Lorsqu'il remplit certaines conditions, l'artiste auteur bénéficie d'un régime social et fiscal particulier.
Sont concernés par ce régime (auquel sont rattachés les auteurs de logiciel), les artistes auteurs d’œuvres :
- littéraires et dramatiques ;
- musicales et chorégraphiques ;
- audiovisuelles et cinématographiques ;
- graphiques et plastiques ;
- photographiques.
En sont exclus :
- les personnes ayant le statut d’« intermittent du spectacle » .
- les personnes ayant le statut de « créateur » qui relèvent, soit du régime des artisans, soit du régime des professions libérales.
L’artiste auteur, qui exerce son art à titre indépendant, doit déclarer son activité auprès du centre de formalités des entreprises (CFE) des impôts.
Tout artiste auteur qui perçoit des revenus, quelle que soit l’importance de ceux-ci, dans le cadre de l’exercice, à titre principal ou secondaire, de son activité artistique doit être affilié au régime général de la Sécurité sociale et bénéficie des prestations d’assurances sociales et des prestations familiales dans des conditions proches de celles du régime général des salariés.

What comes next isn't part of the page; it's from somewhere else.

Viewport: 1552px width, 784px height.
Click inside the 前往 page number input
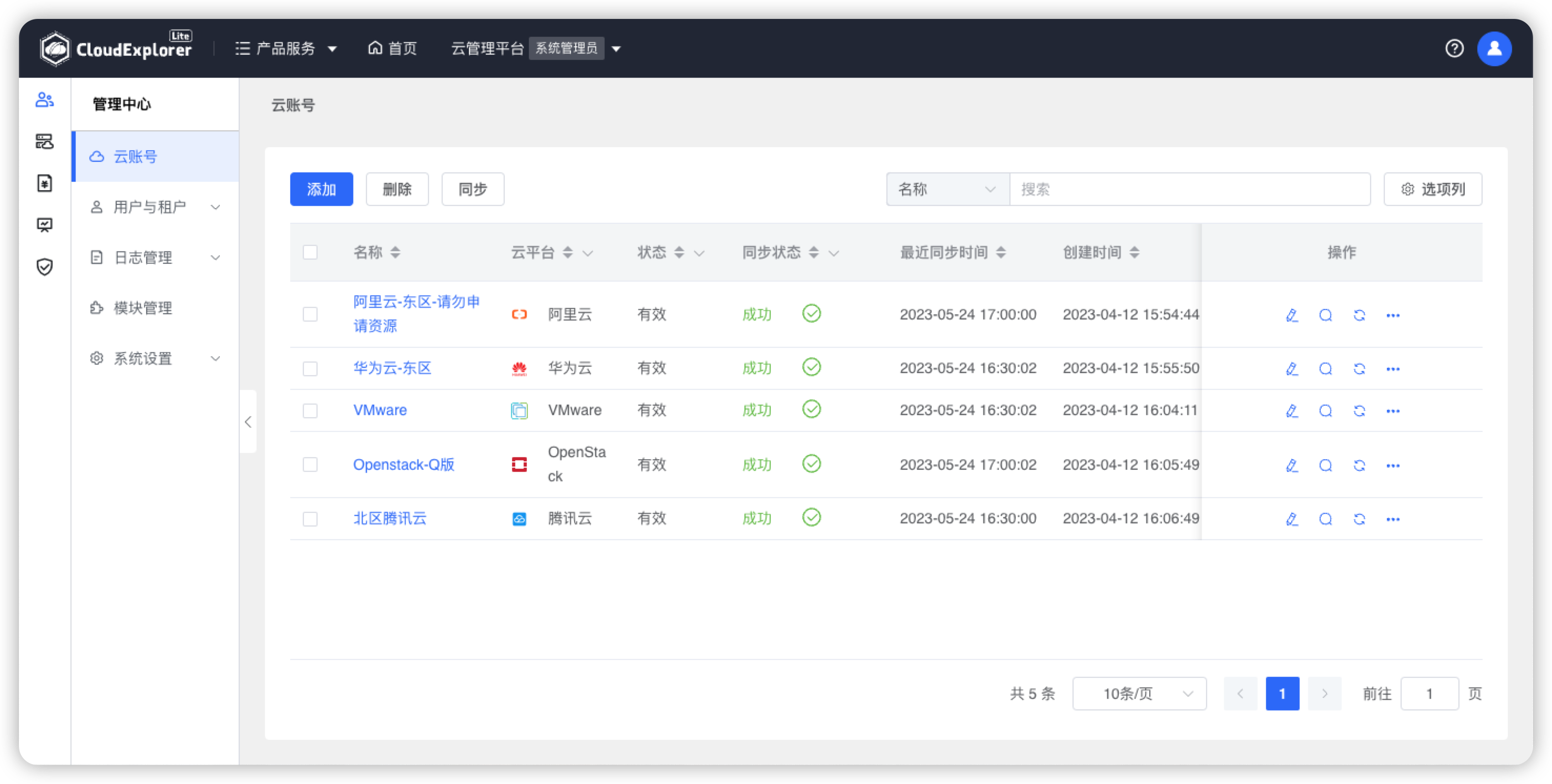tap(1431, 693)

Il doit donc déclarer son activité auprès, soit de l’Association pour la Gestion de la Sécurité Sociale des Auteurs, soit de la Maison des Artistes. Pour plus de précisions, notamment, sur les conditions d’affiliation, contacter :
- pour les écrivains, les auteurs de logiciels, les auteurs et compositeurs de musiques, les auteurs d’œuvres cinématographiques et audiovisuelles, les auteurs d’œuvres photographiques ou réalisées à l’aide de technique analogue :
L’Association pour la Gestion de la Sécurité Sociale des Auteurs (AGESSA)
21 bis, rue de Bruxelles
75009 PARIS
Tél. : 01 48 78 25 00
Site internet : www.agessa.org
- pour les auteurs d’œuvres originales graphiques et plastiques (peintres, sculpteurs, graveurs, dessinateurs textiles, graphistes) :
La Maison des Artistes (MDA) – Service administratif
90, avenue de Flandre
75019 PARIS
Tél. : 01 53 35 83 63
Site internet : www.lamaisondesartistes.fr
Les droits d’auteurs perçus par un artiste auteur indépendant sont taxés à l’impôt sur le revenu dans la catégorie des bénéfices non commerciaux (BNC).
Deux régimes d’imposition s’offrent à lui :
- le régime de la micro-entreprise, si l’artiste auteur perçoit des revenus inférieurs à 27 000 euros hors taxes par an (voir la fiche Le régime des micro-entreprises) ;
- la déclaration contrôlée.
En revanche, lorsqu’ils sont intégralement déclarés par un tiers (entreprises, sociétés ou associations qui procèdent à l’encaissement ou au versement des droits d’auteurs), les produits perçus par les écrivains et les compositeurs sont soumis à l’impôt sur le revenu selon les règles prévues en matière de traitements et salaires. Cependant, l’artiste auteur peut opter pour le régime de droit commun applicable aux BNC.
L’artiste auteur bénéficie d’un régime particulier en matière de TVA :
- une franchise en base de TVA spécifique pour les auteurs d’œuvres de l’esprit concernant les livraisons de leurs œuvres et la cession de leurs droits patrimoniaux lorsqu’ils réalisent un chiffre d’affaires hors taxes inférieur à 37 400 euros ;
- une franchise en base de TVA pour les auteurs et interprètes des œuvres de l’esprit et les artistes du spectacle concernant les autres opérations pour un chiffre d’affaires hors taxes qui n’excède pas 15 300 euros.
En outre, le taux réduit de TVA (5,5 %) s’applique dans les cas suivants :
- la cession de droits patrimoniaux par les auteurs des œuvres de l’esprit et les artistes-interprètes,
- la cession de tous droits portant sur les œuvres cinématographiques et sur les livres.
Une exonération totale de taxe professionnelle est prévue par l’article 1460 du Code général des impôts pour :
- les peintres, sculpteurs, graveurs et dessinateurs ne vendant que le produit de leur art ;
- les artistes lyriques et dramatiques ;
- les auteurs et compositeurs ;
- les photographes auteurs pour leur activité relative à la réalisation de prise de vue et à la cession de leurs œuvres d’art ou de leurs droits patrimoniaux sur ces œuvres.
En revanche, les auteurs de logiciels sont soumis à la taxe professionnelle.